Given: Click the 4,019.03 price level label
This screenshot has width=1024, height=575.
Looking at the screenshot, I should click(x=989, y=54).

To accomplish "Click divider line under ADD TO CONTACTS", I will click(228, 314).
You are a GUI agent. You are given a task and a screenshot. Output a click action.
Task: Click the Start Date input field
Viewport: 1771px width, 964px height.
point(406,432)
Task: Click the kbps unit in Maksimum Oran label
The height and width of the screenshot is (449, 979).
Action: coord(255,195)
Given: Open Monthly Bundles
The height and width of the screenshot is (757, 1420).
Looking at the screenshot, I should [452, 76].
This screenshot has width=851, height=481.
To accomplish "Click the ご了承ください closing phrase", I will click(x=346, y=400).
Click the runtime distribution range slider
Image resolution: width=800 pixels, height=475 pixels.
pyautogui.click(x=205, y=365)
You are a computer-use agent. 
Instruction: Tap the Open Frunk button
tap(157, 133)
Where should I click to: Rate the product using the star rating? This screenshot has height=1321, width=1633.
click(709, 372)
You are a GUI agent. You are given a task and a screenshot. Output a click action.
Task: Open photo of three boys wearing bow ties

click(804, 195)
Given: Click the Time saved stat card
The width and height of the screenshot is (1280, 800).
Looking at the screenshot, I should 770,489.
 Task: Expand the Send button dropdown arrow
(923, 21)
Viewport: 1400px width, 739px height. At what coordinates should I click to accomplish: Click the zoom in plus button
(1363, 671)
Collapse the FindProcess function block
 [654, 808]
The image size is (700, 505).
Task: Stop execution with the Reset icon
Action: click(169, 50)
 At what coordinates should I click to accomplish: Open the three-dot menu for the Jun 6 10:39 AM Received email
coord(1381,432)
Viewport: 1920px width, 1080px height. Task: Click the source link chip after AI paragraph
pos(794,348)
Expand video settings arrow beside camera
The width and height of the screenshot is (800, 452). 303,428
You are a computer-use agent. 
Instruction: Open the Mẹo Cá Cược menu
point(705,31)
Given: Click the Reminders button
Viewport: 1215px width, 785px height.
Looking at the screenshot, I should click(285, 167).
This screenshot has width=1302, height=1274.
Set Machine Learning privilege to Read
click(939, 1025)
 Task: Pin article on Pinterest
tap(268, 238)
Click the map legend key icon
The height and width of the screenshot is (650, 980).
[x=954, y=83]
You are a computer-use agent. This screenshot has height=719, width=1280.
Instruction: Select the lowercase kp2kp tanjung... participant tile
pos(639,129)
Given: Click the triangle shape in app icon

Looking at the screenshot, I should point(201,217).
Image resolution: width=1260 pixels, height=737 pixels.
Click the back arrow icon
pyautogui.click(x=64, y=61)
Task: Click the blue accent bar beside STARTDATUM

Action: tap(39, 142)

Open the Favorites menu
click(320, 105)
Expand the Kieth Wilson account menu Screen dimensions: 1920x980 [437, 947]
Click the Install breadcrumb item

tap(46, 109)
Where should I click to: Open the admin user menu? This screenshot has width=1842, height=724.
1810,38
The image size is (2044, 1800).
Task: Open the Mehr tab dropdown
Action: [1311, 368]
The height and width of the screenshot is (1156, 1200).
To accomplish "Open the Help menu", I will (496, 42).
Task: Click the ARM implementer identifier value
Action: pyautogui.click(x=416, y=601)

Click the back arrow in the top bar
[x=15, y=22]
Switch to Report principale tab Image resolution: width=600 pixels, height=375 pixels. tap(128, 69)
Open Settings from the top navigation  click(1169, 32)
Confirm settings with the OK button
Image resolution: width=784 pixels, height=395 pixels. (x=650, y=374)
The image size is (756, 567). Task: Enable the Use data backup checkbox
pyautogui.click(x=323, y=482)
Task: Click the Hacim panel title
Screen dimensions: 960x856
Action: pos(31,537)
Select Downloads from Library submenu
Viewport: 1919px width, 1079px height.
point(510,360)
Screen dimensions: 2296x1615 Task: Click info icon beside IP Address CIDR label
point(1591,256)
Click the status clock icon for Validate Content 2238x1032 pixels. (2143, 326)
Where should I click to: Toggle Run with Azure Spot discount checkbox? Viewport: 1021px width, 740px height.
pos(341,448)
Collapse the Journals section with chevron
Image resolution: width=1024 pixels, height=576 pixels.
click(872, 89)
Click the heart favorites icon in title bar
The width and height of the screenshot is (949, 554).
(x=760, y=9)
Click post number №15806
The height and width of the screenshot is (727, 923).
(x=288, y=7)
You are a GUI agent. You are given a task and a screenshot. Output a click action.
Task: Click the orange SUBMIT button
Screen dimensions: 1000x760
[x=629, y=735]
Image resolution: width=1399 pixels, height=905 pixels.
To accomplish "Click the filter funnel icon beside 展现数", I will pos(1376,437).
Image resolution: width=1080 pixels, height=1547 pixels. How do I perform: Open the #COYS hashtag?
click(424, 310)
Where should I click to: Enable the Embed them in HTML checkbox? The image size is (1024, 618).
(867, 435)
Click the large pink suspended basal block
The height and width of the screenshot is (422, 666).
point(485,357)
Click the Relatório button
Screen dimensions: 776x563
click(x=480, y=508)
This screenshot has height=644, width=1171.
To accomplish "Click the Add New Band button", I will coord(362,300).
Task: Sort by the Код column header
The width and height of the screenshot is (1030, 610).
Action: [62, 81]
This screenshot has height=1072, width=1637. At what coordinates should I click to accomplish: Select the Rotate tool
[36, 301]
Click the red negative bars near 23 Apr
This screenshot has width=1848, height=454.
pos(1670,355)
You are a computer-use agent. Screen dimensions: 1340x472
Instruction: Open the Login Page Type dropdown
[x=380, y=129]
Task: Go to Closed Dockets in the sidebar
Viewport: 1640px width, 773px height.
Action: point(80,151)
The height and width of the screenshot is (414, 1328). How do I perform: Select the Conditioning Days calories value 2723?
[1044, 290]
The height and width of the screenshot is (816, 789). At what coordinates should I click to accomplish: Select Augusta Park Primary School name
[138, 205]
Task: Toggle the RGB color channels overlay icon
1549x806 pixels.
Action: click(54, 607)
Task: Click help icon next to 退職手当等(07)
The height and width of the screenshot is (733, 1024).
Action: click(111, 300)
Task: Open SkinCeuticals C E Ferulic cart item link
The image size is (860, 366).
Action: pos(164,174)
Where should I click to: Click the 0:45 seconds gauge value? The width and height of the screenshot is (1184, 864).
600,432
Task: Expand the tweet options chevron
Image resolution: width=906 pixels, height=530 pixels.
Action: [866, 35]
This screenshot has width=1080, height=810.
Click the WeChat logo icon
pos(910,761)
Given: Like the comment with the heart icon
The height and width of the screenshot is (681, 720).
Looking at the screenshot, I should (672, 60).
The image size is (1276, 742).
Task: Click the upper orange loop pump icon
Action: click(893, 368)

--- What is being asked ---
Count the lines of the records above that contain the string "label". Give only the number.

--- Final result ---
3